Last month, the Ekklesia men from our congregation sponsored their second annual two-day youth conference, titled the Justified Youth Conference, following the theme of the Crucified Youth meetings of last year.  The conference was attended by 285 young people from thirty denominations who heard eight messages from the third chapter of Philippians, participated in two breakout sessions on sexual purity and Christian courtship, took in two sessions devoted to miscellaneous weak spots in local culture—work ethic, self-sacrifice, integrity, and taking initiative and seizing possibilities—and enthusiastically drilled the Ekklesia leaders during one Q&A time that did not want to end. The Ekklesia men did all the teaching except for one session taught by a local pastor and one message assigned to me from Philippians 3:9 titled “Justification and the Righteousness of God.”

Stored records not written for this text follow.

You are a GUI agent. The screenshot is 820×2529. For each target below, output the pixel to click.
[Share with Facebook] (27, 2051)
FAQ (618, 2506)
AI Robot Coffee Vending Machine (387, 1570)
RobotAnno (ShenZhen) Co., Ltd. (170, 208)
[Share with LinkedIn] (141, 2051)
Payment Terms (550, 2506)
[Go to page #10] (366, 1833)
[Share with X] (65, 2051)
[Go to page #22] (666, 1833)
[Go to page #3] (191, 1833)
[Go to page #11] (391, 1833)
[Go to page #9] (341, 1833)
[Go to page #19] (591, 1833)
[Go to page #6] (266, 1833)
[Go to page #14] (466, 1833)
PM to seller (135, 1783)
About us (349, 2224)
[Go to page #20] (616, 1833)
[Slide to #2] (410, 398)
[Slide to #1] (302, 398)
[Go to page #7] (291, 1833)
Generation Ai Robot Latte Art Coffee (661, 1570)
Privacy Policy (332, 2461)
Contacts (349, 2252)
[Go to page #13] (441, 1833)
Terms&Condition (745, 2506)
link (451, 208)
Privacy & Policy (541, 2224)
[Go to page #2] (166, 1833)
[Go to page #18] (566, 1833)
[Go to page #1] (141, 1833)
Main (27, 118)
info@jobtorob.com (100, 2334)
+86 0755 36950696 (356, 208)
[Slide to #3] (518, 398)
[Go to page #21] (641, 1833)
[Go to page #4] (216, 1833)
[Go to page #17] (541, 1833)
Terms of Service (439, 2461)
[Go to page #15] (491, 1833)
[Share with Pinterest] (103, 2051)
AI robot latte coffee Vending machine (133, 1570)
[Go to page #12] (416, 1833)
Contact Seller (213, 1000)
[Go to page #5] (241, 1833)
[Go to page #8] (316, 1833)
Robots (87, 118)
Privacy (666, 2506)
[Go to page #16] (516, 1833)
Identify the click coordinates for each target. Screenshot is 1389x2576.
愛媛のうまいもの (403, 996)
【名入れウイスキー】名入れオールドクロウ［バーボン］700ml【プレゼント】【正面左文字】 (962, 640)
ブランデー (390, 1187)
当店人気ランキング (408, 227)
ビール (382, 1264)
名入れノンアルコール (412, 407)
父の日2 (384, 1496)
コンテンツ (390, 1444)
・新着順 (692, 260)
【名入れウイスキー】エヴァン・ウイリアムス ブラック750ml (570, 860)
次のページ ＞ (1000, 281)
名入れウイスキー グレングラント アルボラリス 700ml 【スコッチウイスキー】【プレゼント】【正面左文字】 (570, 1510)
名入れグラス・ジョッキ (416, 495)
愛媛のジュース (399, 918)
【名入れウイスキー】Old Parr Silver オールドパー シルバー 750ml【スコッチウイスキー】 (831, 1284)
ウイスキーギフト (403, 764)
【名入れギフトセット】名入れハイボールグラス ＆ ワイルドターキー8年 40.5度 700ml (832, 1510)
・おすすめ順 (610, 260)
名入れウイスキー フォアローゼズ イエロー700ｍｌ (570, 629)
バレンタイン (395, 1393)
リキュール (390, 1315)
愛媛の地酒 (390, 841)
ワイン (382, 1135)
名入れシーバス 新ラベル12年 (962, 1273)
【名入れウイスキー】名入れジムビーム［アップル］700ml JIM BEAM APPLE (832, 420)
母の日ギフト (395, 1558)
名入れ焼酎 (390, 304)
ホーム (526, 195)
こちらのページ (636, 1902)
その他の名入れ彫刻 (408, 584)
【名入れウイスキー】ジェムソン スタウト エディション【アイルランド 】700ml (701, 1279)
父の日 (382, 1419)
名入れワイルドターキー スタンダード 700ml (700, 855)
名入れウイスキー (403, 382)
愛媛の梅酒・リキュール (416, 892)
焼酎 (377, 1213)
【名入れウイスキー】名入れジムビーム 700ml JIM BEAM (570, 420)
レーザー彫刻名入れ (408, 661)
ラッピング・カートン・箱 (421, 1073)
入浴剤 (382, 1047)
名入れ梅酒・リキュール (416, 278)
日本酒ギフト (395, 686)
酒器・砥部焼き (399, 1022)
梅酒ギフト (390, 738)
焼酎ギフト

Somehow, 38 people were signed up for the conference from our congregation. I did not realise so many young folk identified with our church. Most of them were handling the logistics of the event. Everything was done by the Africans without any expatriate participation apart from financial sponsorship and my one message. Grace Missions gave the men full use of the property, the hospital building, and all our conference equipment as well as the expertise of our employees who set up the tent, prepared food, and built temporary outbuildings. Bonifácio, our faithful administrator with over ten years’ experience assisting with Fiel conferences, was in charge of the kitchen. Everything ran smoothly as far as I could tell—and on schedule, always an impressive accomplishment in Africa where many things can go wrong from lack of resources or meticulous planning.

But above all, I was grateful for sound, insightful messages carefully prepared by the Ekklesia men. They gave penetrating local applications on fundamental topics like Christian joy, the misery of trusting in works, justification by faith, the excellence of knowing Christ, sharing in the sufferings of Christ, reaching for the prize, and resting in hope.

Conclusion

As you finish reading this report, please remember these two urgent prayer requests:

  1. Pray that God will heal our motorist and show us how to salvage the situation with transporting our truckload of building supplies to Nampula.
  2. Pray that God will open doors for us as I meet this week with officials at the Ministry of Health.

Please accept my sincere thanks to all our praying friends for your invaluable partnership in this ministry!